Michael: Whatever way works in all honesty. I have one piece, which may be on the next album ,which is part of a conversation at Christmas. Rather I should say the music comments on the conversation, not the other way around.
Jester: If you were forced to place a label on the type of music you compose, what label would you choose?
Michael: Jim Akin in Keyboard Magazine called "Terms & Conditions" Eccentric Ambient Techno. E.A.T. music - hows that? A music dealer in Texas called it killer weird Dark Ambient. I take weird as a high compliment. Overall I really don't think of my stuff as Ambient per say. I think what is happening to Ambient is the same thing that happened to Jazz then new age. They each became a catch-all for anything which didn't fit any other genre at the time. Most of the airplay "T & C" has been getting is from Industrial / Experimental DJs, from what I've been able to find out.

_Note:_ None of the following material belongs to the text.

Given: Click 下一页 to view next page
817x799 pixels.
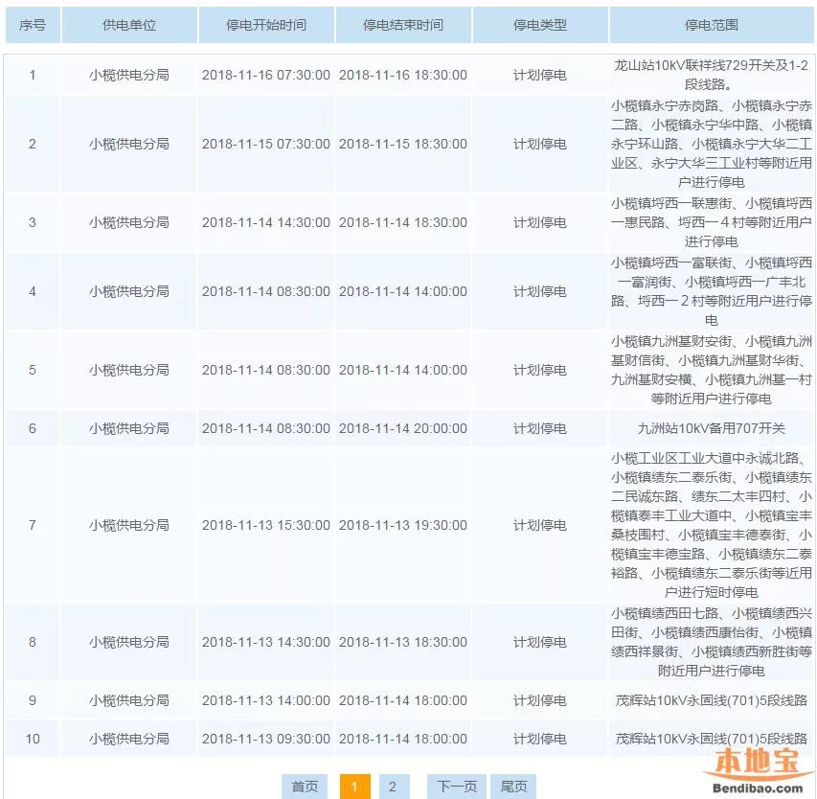Looking at the screenshot, I should point(457,787).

Jester: Who would you consider your musical contemporaries? A few of the artists whos stuff I like, in no certain order, are : Paul Schutze, Jeff Greinke, Barry Truax, Nocturnal Emissions, Daniel Menche Nurse With Wound, Hector Zazou. Some artists really challenge me. Take NWW, there is some stuff I don't like at all but the recordings I do like, I really like.
Jester: Is there anything you would like to add that I haven't asked?
Michael: The reviews and comments regarding of Lifesaver Laboratories music seem to indicate that I don't fit easily into particular musical category. I take that as a sign that I'm headed in the right direction. The death of popular music is when it becomes nostalgic. If the music your making doesn't fit a popular niche it may never be receptive to a broad audience but it may retain a sense of newness / uniqueness. I listen to Musique Concrete recorded in the 50's and I still find a lot of it to be amazing and awe inspiring. Thats the type of goal I'd like to work towards.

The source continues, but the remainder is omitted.